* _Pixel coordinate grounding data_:
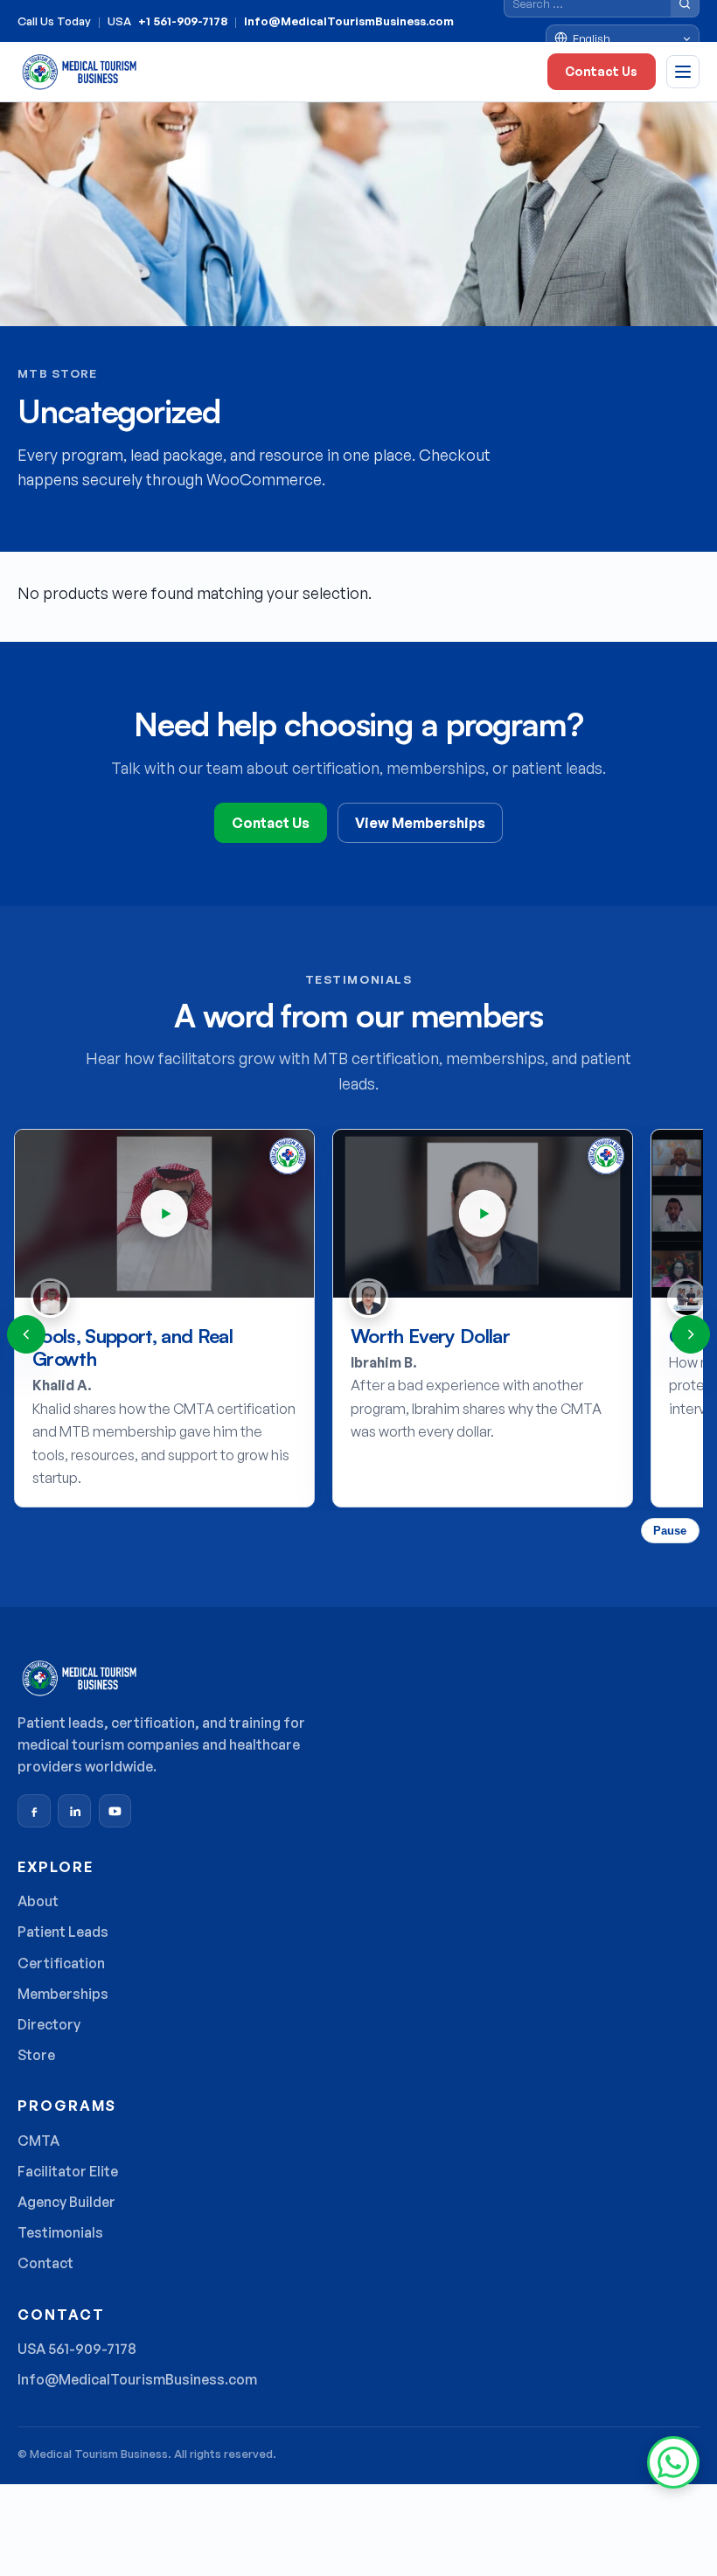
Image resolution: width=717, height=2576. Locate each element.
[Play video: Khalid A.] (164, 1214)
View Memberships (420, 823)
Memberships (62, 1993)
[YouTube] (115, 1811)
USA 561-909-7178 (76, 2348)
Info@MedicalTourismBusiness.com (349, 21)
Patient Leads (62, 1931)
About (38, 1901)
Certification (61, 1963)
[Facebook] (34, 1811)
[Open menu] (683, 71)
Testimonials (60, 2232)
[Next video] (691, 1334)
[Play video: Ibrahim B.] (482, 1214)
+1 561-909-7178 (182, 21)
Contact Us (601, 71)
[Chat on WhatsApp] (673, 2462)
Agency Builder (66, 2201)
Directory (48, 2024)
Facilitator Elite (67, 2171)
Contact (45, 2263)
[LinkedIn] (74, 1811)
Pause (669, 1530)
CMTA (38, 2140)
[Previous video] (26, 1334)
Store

* _WHAT YOU NEED TO DO_: Leave out the pictures; repeat the data exactly.

* _WRITTEN ANSWER_:
Image resolution: width=717, height=2576. Locate each element.
[Play video: Khalid A.] (164, 1214)
View Memberships (420, 823)
Memberships (62, 1993)
[YouTube] (115, 1811)
USA 561-909-7178 (76, 2348)
Info@MedicalTourismBusiness.com (349, 21)
Patient Leads (62, 1931)
About (38, 1901)
Certification (61, 1963)
[Facebook] (34, 1811)
[Open menu] (683, 71)
Testimonials (60, 2232)
[Next video] (691, 1334)
[Play video: Ibrahim B.] (482, 1214)
+1 561-909-7178 (182, 21)
Contact Us (601, 71)
[Chat on WhatsApp] (673, 2462)
Agency Builder (66, 2201)
Directory (48, 2024)
Facilitator Elite (67, 2171)
Contact (45, 2263)
[LinkedIn] (74, 1811)
Pause (669, 1530)
CMTA (38, 2140)
[Previous video] (26, 1334)
Store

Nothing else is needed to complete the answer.